Work task >> An accurate, complete copy of the records below is required.

Data extracted from a collection >>
------------------------------------------------
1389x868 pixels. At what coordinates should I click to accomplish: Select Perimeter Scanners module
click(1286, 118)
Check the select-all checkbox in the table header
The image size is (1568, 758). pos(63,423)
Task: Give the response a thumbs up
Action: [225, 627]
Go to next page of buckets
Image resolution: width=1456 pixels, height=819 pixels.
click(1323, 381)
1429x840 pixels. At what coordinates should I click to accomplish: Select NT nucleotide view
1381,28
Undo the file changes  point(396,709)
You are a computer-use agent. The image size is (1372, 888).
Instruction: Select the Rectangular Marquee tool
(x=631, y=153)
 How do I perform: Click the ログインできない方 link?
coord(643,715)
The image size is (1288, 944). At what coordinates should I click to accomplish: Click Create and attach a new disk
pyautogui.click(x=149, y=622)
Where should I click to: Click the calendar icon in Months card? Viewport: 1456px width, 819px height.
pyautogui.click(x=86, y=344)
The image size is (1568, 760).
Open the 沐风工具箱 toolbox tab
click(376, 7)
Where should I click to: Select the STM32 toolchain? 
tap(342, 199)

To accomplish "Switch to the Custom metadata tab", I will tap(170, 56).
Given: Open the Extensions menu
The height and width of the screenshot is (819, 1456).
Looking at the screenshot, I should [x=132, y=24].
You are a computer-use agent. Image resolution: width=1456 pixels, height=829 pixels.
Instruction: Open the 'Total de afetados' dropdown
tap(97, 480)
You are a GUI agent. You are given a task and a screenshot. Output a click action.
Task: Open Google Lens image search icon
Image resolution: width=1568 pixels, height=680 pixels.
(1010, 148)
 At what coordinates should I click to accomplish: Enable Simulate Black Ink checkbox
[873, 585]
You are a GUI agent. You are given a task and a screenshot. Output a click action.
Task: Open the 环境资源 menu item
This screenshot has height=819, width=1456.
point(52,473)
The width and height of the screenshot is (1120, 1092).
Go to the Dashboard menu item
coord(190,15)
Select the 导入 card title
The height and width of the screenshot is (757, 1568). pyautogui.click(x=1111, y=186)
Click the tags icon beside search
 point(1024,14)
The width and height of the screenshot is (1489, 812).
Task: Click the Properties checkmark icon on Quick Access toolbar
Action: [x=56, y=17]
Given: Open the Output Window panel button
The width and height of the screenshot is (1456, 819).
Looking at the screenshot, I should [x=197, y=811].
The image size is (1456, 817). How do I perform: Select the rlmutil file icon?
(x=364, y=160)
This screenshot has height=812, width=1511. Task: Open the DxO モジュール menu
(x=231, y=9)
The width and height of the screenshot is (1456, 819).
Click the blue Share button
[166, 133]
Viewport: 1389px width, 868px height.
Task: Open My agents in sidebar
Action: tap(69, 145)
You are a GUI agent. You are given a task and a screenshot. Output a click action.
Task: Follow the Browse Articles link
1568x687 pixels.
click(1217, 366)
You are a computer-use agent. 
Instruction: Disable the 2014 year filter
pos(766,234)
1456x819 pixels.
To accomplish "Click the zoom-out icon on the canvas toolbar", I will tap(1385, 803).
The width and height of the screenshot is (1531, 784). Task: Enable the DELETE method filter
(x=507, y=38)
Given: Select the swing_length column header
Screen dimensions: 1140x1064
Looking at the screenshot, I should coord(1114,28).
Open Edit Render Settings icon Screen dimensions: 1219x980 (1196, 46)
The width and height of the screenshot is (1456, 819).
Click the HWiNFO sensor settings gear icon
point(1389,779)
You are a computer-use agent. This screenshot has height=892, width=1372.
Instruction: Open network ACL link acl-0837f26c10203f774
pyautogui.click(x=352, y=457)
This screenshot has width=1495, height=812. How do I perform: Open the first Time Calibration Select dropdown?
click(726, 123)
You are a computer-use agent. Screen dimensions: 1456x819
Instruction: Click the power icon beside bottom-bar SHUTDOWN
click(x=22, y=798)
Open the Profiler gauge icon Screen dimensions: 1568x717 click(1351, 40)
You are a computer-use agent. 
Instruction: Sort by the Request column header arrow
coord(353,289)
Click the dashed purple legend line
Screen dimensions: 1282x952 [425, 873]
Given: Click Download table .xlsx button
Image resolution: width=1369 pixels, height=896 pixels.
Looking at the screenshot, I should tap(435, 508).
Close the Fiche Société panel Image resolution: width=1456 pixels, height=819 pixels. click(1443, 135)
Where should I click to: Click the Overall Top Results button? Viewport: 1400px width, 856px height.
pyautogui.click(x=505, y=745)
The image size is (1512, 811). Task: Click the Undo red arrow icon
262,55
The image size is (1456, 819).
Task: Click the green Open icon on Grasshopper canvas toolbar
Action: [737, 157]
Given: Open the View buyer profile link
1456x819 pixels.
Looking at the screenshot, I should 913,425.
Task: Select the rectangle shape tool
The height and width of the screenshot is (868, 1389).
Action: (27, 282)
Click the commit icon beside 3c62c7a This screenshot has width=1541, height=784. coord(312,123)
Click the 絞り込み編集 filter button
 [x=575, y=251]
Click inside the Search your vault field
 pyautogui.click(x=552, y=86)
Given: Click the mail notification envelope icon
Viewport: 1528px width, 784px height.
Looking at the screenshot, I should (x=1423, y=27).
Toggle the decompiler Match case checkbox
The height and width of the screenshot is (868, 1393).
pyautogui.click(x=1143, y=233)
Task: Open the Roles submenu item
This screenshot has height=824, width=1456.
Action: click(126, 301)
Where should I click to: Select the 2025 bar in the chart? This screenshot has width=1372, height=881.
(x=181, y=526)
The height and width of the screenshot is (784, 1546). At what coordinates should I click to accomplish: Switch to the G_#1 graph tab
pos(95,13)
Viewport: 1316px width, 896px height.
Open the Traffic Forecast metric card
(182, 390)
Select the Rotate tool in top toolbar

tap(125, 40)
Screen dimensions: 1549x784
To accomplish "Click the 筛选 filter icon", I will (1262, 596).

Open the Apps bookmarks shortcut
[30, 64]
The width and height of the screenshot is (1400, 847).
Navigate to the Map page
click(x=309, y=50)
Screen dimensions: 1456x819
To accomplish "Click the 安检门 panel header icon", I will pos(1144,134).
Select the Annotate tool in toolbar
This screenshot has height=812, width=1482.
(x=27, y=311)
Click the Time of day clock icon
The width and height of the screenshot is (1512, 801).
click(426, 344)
------------------------------------------------
Result of this exercise >>
1389x868 pixels. At what coordinates should I click to accomplish: Select Perimeter Scanners module
click(1286, 118)
Check the select-all checkbox in the table header
The image size is (1568, 758). pos(63,423)
Task: Give the response a thumbs up
Action: [225, 627]
Go to next page of buckets
Image resolution: width=1456 pixels, height=819 pixels.
click(1323, 381)
1429x840 pixels. At what coordinates should I click to accomplish: Select NT nucleotide view
1381,28
Undo the file changes  point(396,709)
You are a computer-use agent. The image size is (1372, 888).
Instruction: Select the Rectangular Marquee tool
(x=631, y=153)
 How do I perform: Click the ログインできない方 link?
coord(643,715)
The image size is (1288, 944). At what coordinates should I click to accomplish: Click Create and attach a new disk
pyautogui.click(x=149, y=622)
Where should I click to: Click the calendar icon in Months card? Viewport: 1456px width, 819px height.
pyautogui.click(x=86, y=344)
The image size is (1568, 760).
Open the 沐风工具箱 toolbox tab
click(376, 7)
Where should I click to: Select the STM32 toolchain? 
tap(342, 199)

To accomplish "Switch to the Custom metadata tab", I will tap(170, 56).
Given: Open the Extensions menu
The height and width of the screenshot is (819, 1456).
Looking at the screenshot, I should [x=132, y=24].
You are a computer-use agent. Image resolution: width=1456 pixels, height=829 pixels.
Instruction: Open the 'Total de afetados' dropdown
tap(97, 480)
You are a GUI agent. You are given a task and a screenshot. Output a click action.
Task: Open Google Lens image search icon
Image resolution: width=1568 pixels, height=680 pixels.
(1010, 148)
 At what coordinates should I click to accomplish: Enable Simulate Black Ink checkbox
[873, 585]
You are a GUI agent. You are given a task and a screenshot. Output a click action.
Task: Open the 环境资源 menu item
This screenshot has height=819, width=1456.
point(52,473)
The width and height of the screenshot is (1120, 1092).
Go to the Dashboard menu item
coord(190,15)
Select the 导入 card title
The height and width of the screenshot is (757, 1568). pyautogui.click(x=1111, y=186)
Click the tags icon beside search
 point(1024,14)
The width and height of the screenshot is (1489, 812).
Task: Click the Properties checkmark icon on Quick Access toolbar
Action: [x=56, y=17]
Given: Open the Output Window panel button
The width and height of the screenshot is (1456, 819).
Looking at the screenshot, I should [x=197, y=811].
The image size is (1456, 817). How do I perform: Select the rlmutil file icon?
(x=364, y=160)
This screenshot has height=812, width=1511. Task: Open the DxO モジュール menu
(x=231, y=9)
The width and height of the screenshot is (1456, 819).
Click the blue Share button
[166, 133]
Viewport: 1389px width, 868px height.
Task: Open My agents in sidebar
Action: tap(69, 145)
You are a GUI agent. You are given a task and a screenshot. Output a click action.
Task: Follow the Browse Articles link
1568x687 pixels.
click(1217, 366)
You are a computer-use agent. 
Instruction: Disable the 2014 year filter
pos(766,234)
1456x819 pixels.
To accomplish "Click the zoom-out icon on the canvas toolbar", I will tap(1385, 803).
The width and height of the screenshot is (1531, 784). Task: Enable the DELETE method filter
(x=507, y=38)
Given: Select the swing_length column header
Screen dimensions: 1140x1064
Looking at the screenshot, I should coord(1114,28).
Open Edit Render Settings icon Screen dimensions: 1219x980 (1196, 46)
The width and height of the screenshot is (1456, 819).
Click the HWiNFO sensor settings gear icon
point(1389,779)
You are a computer-use agent. This screenshot has height=892, width=1372.
Instruction: Open network ACL link acl-0837f26c10203f774
pyautogui.click(x=352, y=457)
This screenshot has width=1495, height=812. How do I perform: Open the first Time Calibration Select dropdown?
click(726, 123)
You are a computer-use agent. Screen dimensions: 1456x819
Instruction: Click the power icon beside bottom-bar SHUTDOWN
click(x=22, y=798)
Open the Profiler gauge icon Screen dimensions: 1568x717 click(1351, 40)
You are a computer-use agent. 
Instruction: Sort by the Request column header arrow
coord(353,289)
Click the dashed purple legend line
Screen dimensions: 1282x952 [425, 873]
Given: Click Download table .xlsx button
Image resolution: width=1369 pixels, height=896 pixels.
Looking at the screenshot, I should tap(435, 508).
Close the Fiche Société panel Image resolution: width=1456 pixels, height=819 pixels. click(1443, 135)
Where should I click to: Click the Overall Top Results button? Viewport: 1400px width, 856px height.
pyautogui.click(x=505, y=745)
The image size is (1512, 811). Task: Click the Undo red arrow icon
262,55
The image size is (1456, 819).
Task: Click the green Open icon on Grasshopper canvas toolbar
Action: [737, 157]
Given: Open the View buyer profile link
1456x819 pixels.
Looking at the screenshot, I should 913,425.
Task: Select the rectangle shape tool
The height and width of the screenshot is (868, 1389).
Action: (27, 282)
Click the commit icon beside 3c62c7a This screenshot has width=1541, height=784. coord(312,123)
Click the 絞り込み編集 filter button
 [x=575, y=251]
Click inside the Search your vault field
 pyautogui.click(x=552, y=86)
Given: Click the mail notification envelope icon
Viewport: 1528px width, 784px height.
Looking at the screenshot, I should (x=1423, y=27).
Toggle the decompiler Match case checkbox
The height and width of the screenshot is (868, 1393).
pyautogui.click(x=1143, y=233)
Task: Open the Roles submenu item
This screenshot has height=824, width=1456.
Action: click(126, 301)
Where should I click to: Select the 2025 bar in the chart? This screenshot has width=1372, height=881.
(x=181, y=526)
The height and width of the screenshot is (784, 1546). At what coordinates should I click to accomplish: Switch to the G_#1 graph tab
pos(95,13)
Viewport: 1316px width, 896px height.
Open the Traffic Forecast metric card
(182, 390)
Select the Rotate tool in top toolbar

tap(125, 40)
Screen dimensions: 1549x784
To accomplish "Click the 筛选 filter icon", I will (1262, 596).

Open the Apps bookmarks shortcut
[30, 64]
The width and height of the screenshot is (1400, 847).
Navigate to the Map page
click(x=309, y=50)
Screen dimensions: 1456x819
To accomplish "Click the 安检门 panel header icon", I will pos(1144,134).
Select the Annotate tool in toolbar
This screenshot has height=812, width=1482.
(x=27, y=311)
Click the Time of day clock icon
The width and height of the screenshot is (1512, 801).
click(426, 344)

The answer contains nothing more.